To non-Metal Gear Solid fans, the boss fights may cause for spikes in difficulty that could influence players running to the cooperative play to overcome the challenges. From the nightmare that ensued throughout the Chrysalis boss fight to the awkward design of the Hind encounter, Metal Gear Solid: Peace Walker definitely changed up the boss battle design from previous iterations. Relying on uninspiring vehicle battles and often rinse and repeat tactics, the boss fights are a hurdle that players have to rise above to see the bright side of Peace Walker.

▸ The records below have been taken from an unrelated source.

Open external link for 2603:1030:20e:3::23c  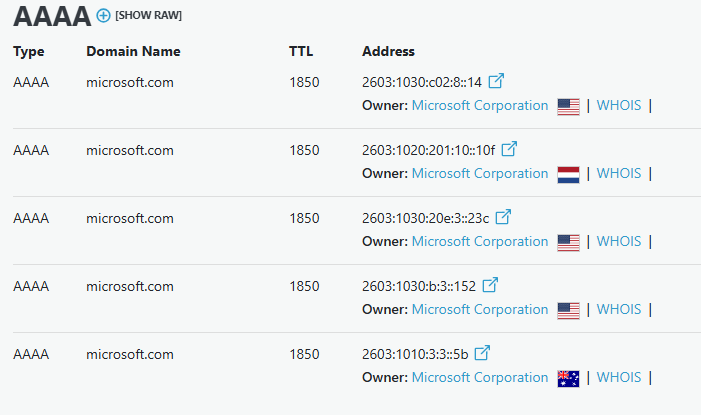pyautogui.click(x=503, y=217)
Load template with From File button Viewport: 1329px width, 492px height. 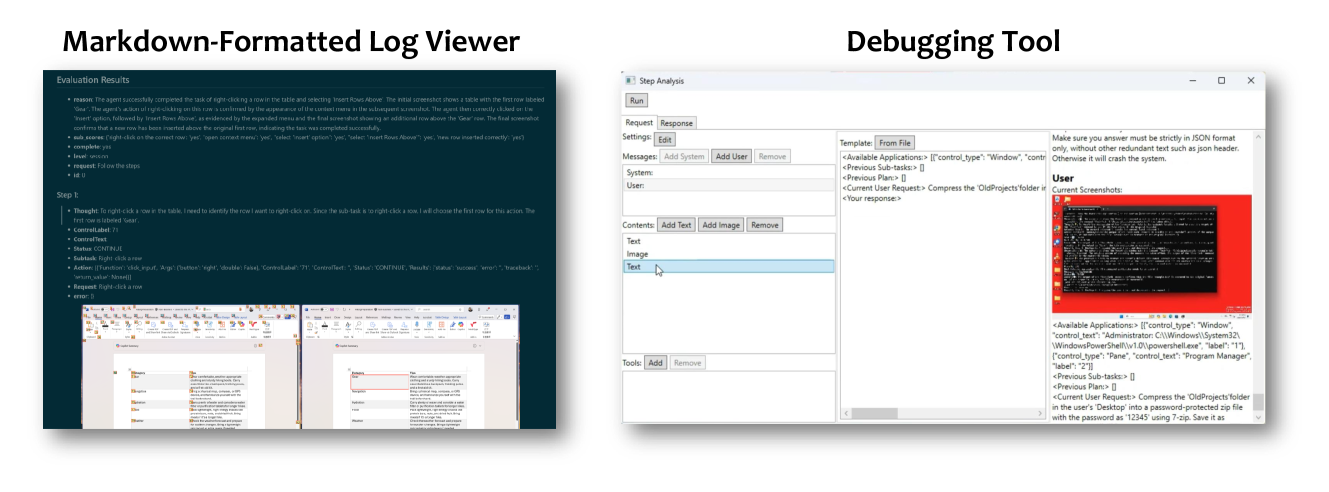893,143
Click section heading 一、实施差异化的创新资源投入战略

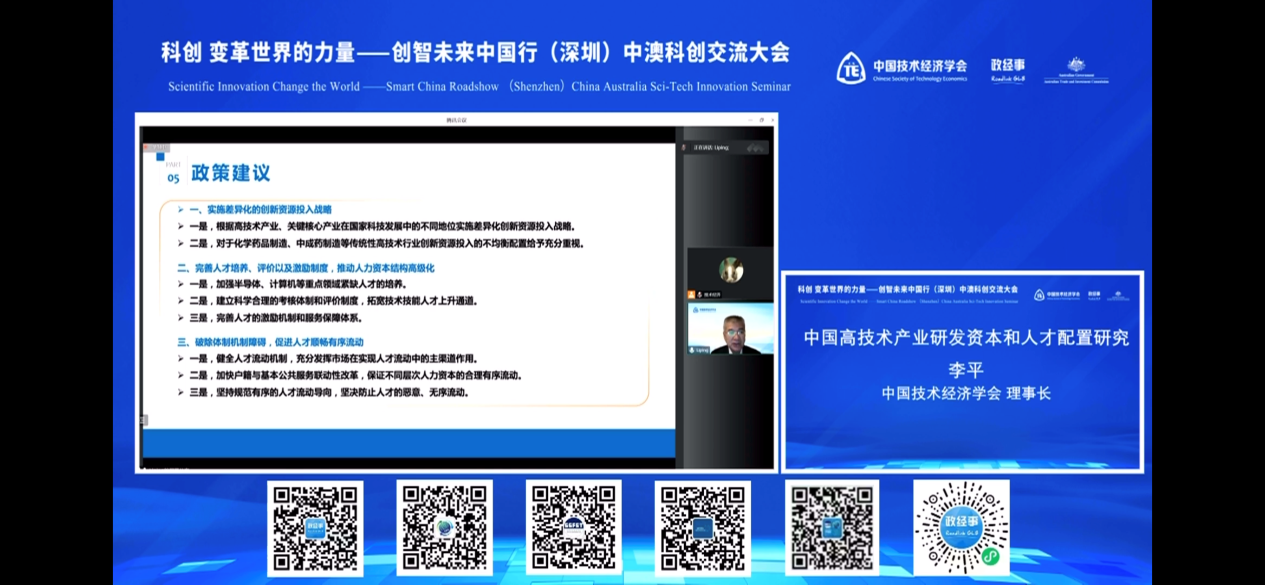(x=260, y=210)
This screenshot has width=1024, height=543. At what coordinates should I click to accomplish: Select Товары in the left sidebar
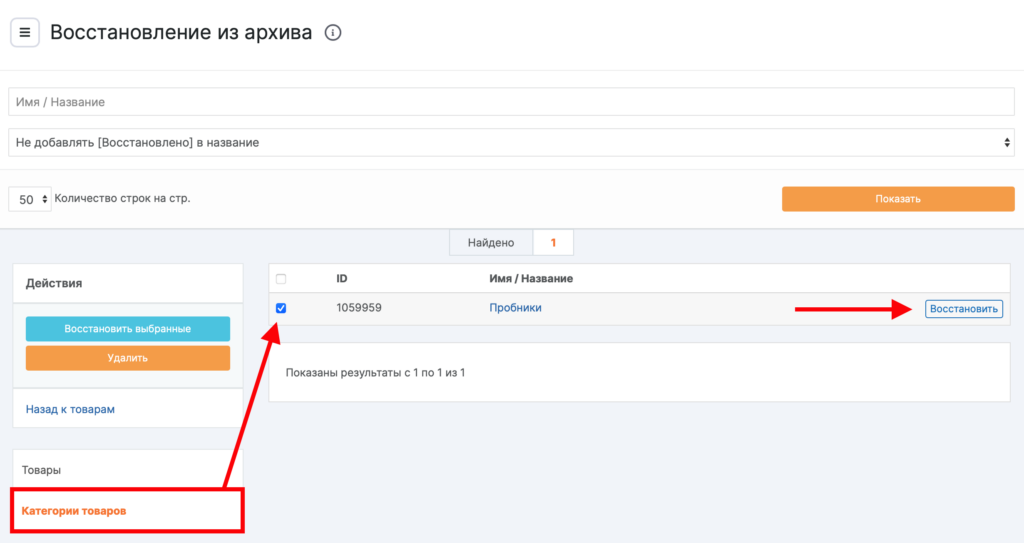pyautogui.click(x=42, y=469)
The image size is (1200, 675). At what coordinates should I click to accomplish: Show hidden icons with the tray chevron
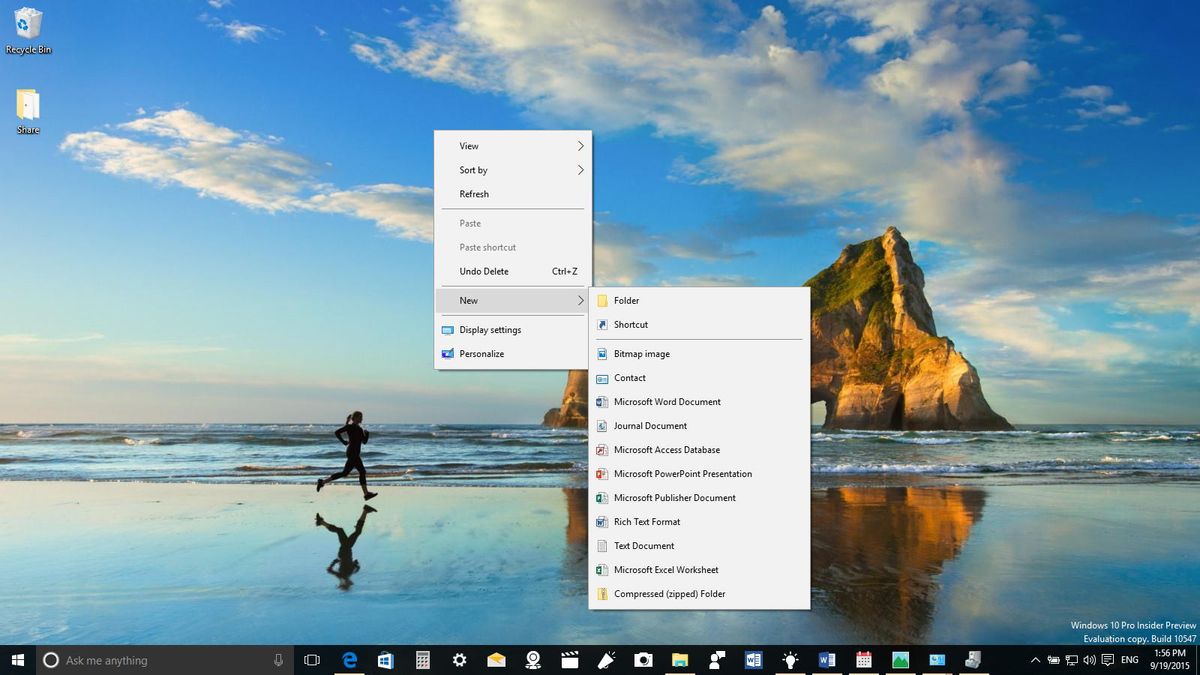(1036, 660)
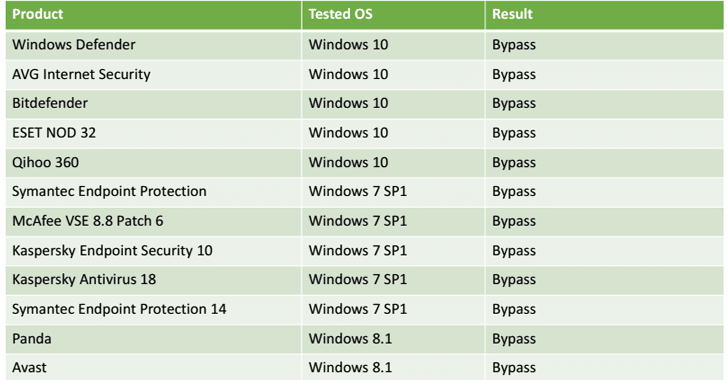728x380 pixels.
Task: Click the Tested OS column header
Action: pyautogui.click(x=393, y=14)
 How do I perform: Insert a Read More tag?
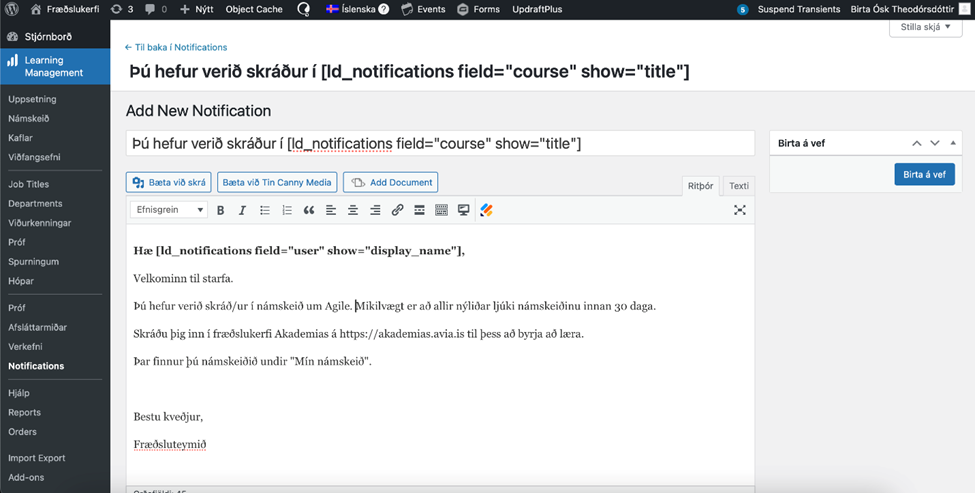click(419, 210)
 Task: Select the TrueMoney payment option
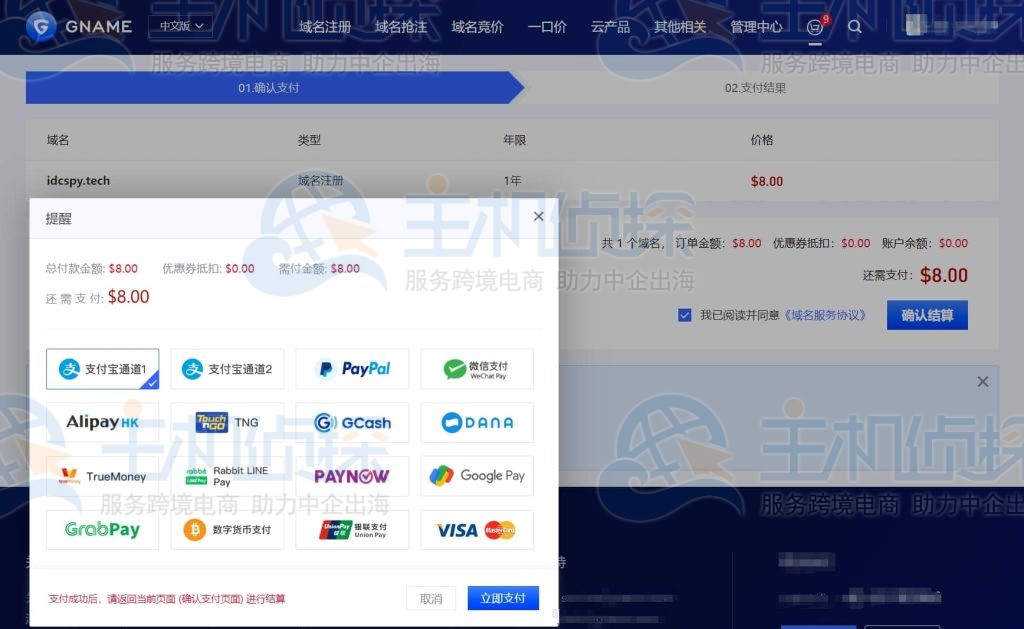[x=102, y=476]
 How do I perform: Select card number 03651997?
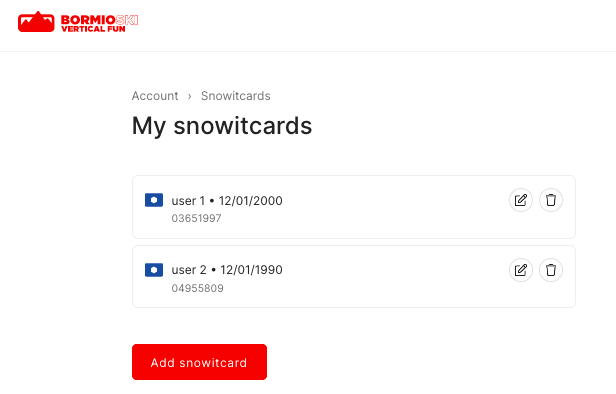[196, 218]
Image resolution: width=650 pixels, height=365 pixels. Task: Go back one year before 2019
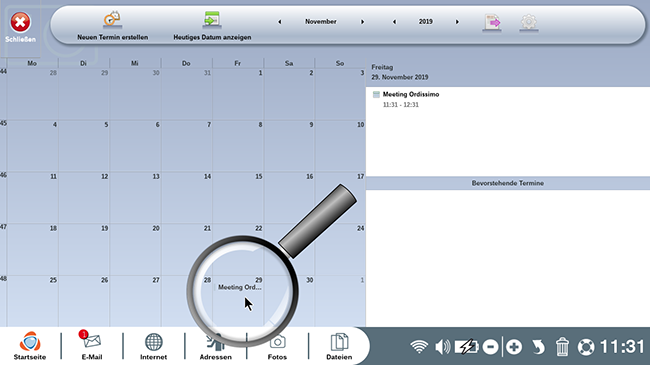(x=394, y=22)
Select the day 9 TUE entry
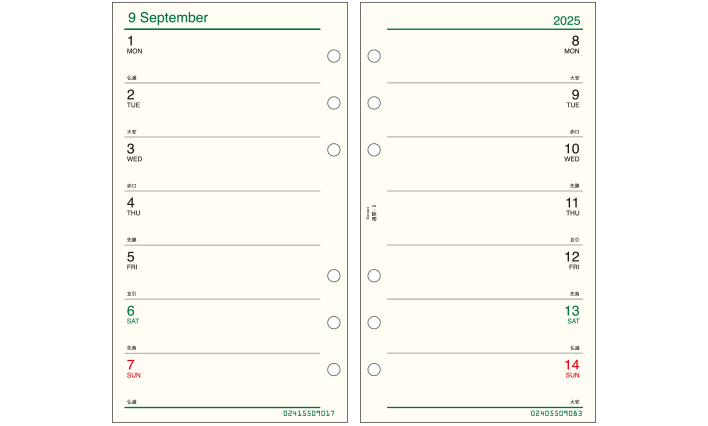 coord(573,98)
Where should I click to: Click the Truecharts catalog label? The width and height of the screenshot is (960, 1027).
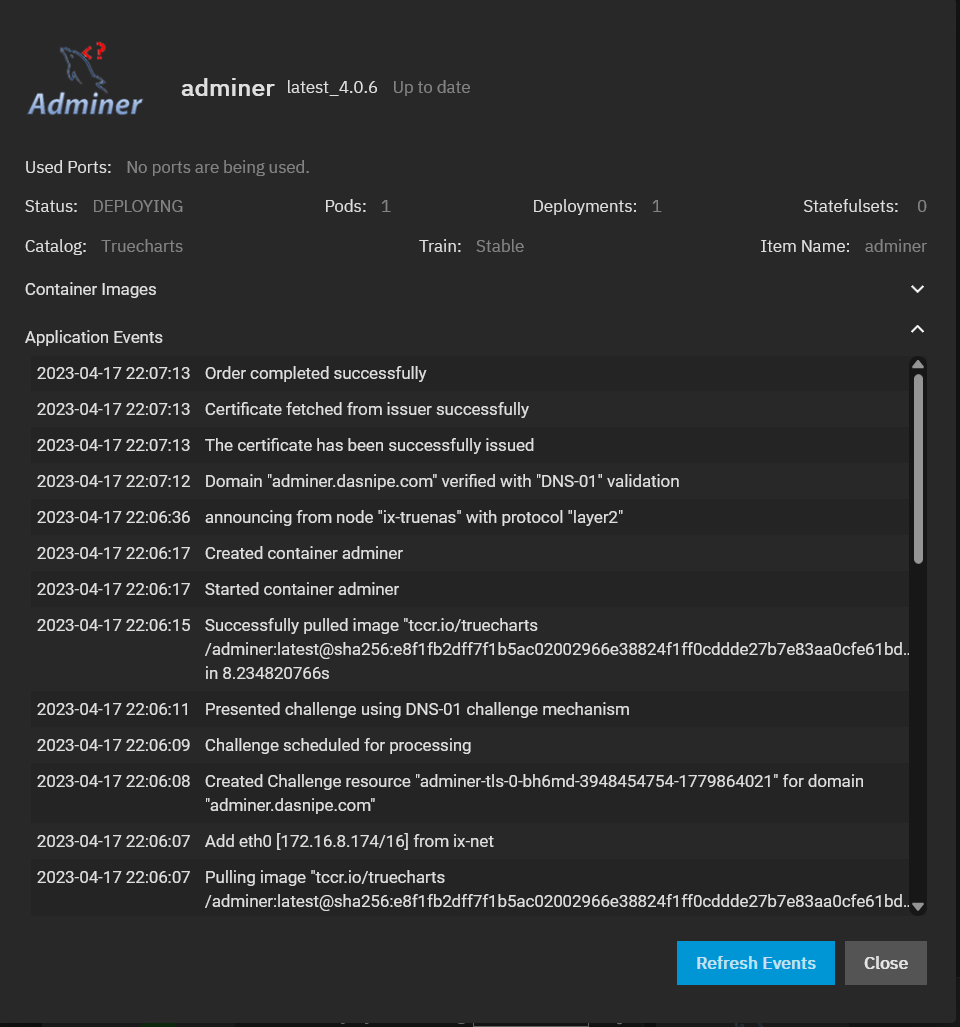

Rather than letting players strategize and put their thinking caps on as previous Metal Gear titles have done so in the past, Peace Walker is much more about confronting boss fights head on. While sneaking does play a part from time to time, it’s more or less an afterthought with the ease of cooperative play aiding the player as a handicap. There are a few times though that begs players to quit playing, such as the torture scene where they have to tap the triangle button repeatedly to the point that they will be switching hands.
If, and when, there’s a next Metal Gear Solid title released on the PSP, the developers need to invest in providing a lock-on feature so players don’t constantly have to rotate the camera to scan the area to find the boss. The more time spent going toe-to-toe with the boss and the less time devoted to trying to find them will result in a more exciting experience.
Even with the PSP’s limitations, such as iffy at best control scheme, graphical output and the like, Metal Gear Solid: Peace Walker still ends up being one of the better action titles to have released on the handheld device. With such a poor outing with Metal Gear Solid 4 and Portable Ops, Peace Walker didn’t have to do much to top the recent installments in the franchise. Plus, playing the extra ops cooperatively with friends helps give Peace Walker a luxury that previous titles didn't necessarily have in the past.
It’s more about gameplay and less about the story, which means a win-win for everyone. There’s sneaking, explosive action and even a little cinema thrown in for good effect. It’s frustration and glee all rolled up in one excellent multiplayer title for the PSP.